Another way in which employers can work with PBMs to control costs is to determine whether or not an employee could be using a more traditional drug to treat their condition. For example, can ibuprofen work for someone with mild arthritis, rather than using a much more expensive prescription drug?
"Employers should make sure that incentives to use appropriate drugs with lowest net costs are in place with their PBM," he says, adding that emphasizing generic drugs should also be part of any cost-saving prescription drug plan -- as long as the generic drug is proven as effective, of course.
"Employers should demand that their PBM is giving them the lowest net cost alternative that are clinically appropriate for members, and generics should be the first choice," he says. "They also need to make sure they know exactly what they spend on drugs, avoiding hidden costs."

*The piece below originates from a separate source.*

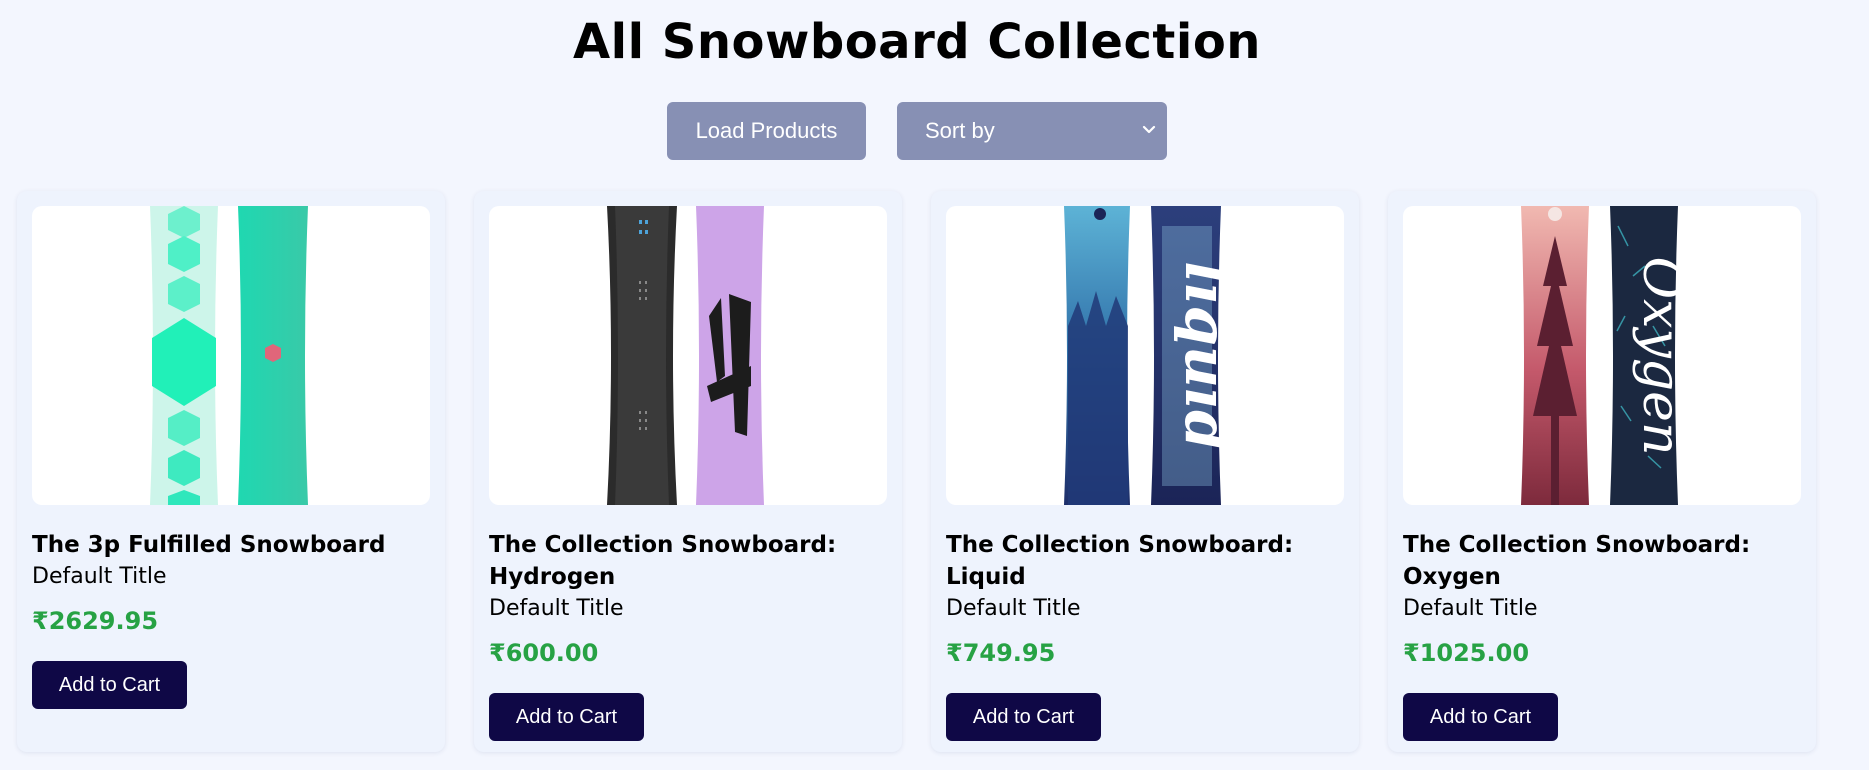  I want to click on sort-select-label: Sort by, so click(960, 130).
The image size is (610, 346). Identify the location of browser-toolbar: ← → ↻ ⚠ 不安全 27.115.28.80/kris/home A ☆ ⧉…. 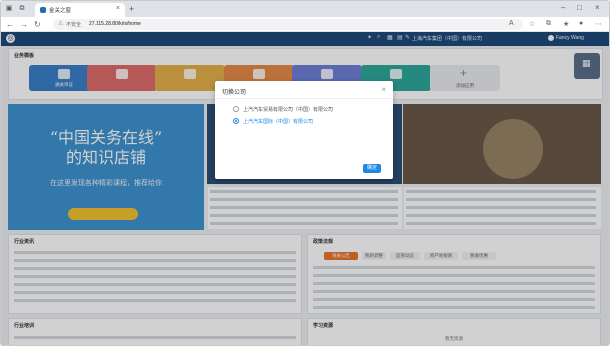
(305, 24).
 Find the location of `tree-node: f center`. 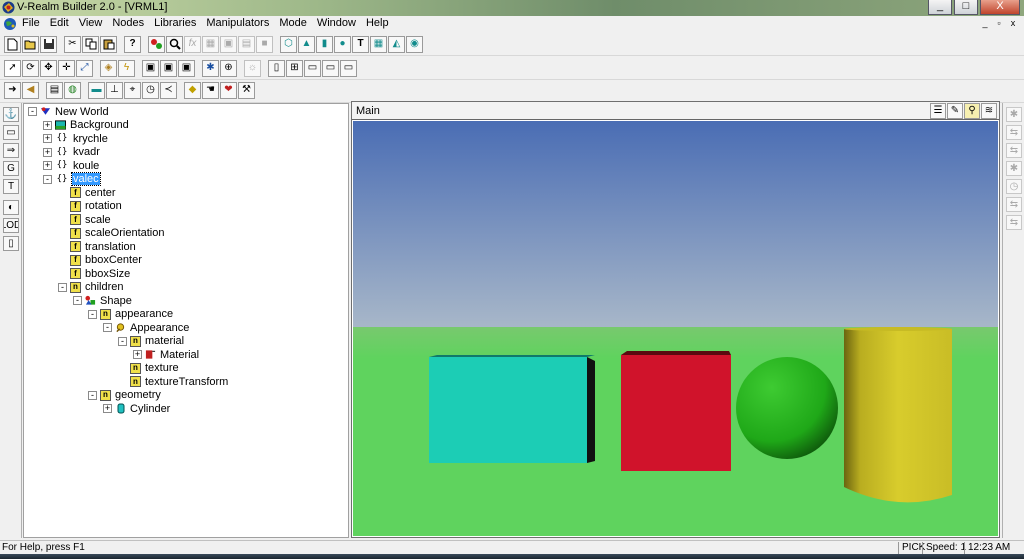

Dr. Mark Fendrick, professor in the Department of Internal Medicine and professor of Health Management and Policy at the University of Michigan, says there are very few, if any, specifics about cost control for drug prices in the proposed healthcare reform legislation, especially when it comes to innovative new -- and expensive -- drugs.
But, Fendrick says, healthcare is not about cost alone, noting there is "legitimacy" on both sides of the debate about rising prices.
Fendrick is a proponent of value-based insurance design, which is designed to lower costs on the most beneficial drugs and services for those who need them the most.
Fendrick and Harvard economist Michael Chernew created the VBID idea, which Fendrick says can be used to simultaneously address quality improvement and healthcare cost containment, the main -- and elusive -- goals of healthcare reform.
"Cost containment should not be the sole focus of healthcare reform," says Fendrick, who also is co-director of the University of Michigan's Center for Value-Based Insurance Design. "We need to realize that the reason employers provide health insurance and wellness programs is to produce health."
According to Fendrick, benefit-plan designers should consider reversing the rising trend of co-payment increases for services considered to be indicators of high quality care. Moreover, payers desiring to optimize health gains per dollar spent should avoid "across the board" cost sharing, and instead implement the "value-based" design that removes barriers and provides incentives to encourage desired behaviors for patients and providers.
"Almost all of the discussions regarding health reform have focused on the economics," Fendrick says. "If we can create a program that incentivizes individuals and health systems to do the right things, we can guarantee more health for the dollar spent.
"What we find more interesting is not what employer pays, but what the employee pays when it comes to medications," he says. "If you make people pay more, they will buy less and consequently not get the best care. We have raised prices indiscriminately on all drugs, whether they are life savers or ones that don't work very well. That makes little sense."
Going a bit further, he says, while there is distinction between prescription drugs and over-the-counter drugs, there is an unfounded belief that prescription drugs always have more value than nonprescription drugs -- which is not the case.
Fendrick says employers need to provide benefit coverage for drugs that are available over the counter. Some drugs are just as effective, and, in most cases, are less expensive, such as heartburn medication. A leading prescription drug for heartburn may cost $3 a pill, but there are several OTC drugs available for a fraction of the price, as well as "generic" versions (store brand) of the OTC drugs that are even less costly and just as effective.
"The important thing is restoring health to the healthcare-cost debate," Fendrick says. "It's not only about money, but also about value. Employers need to focus on both and they can drive down costs and boost health among their workforce."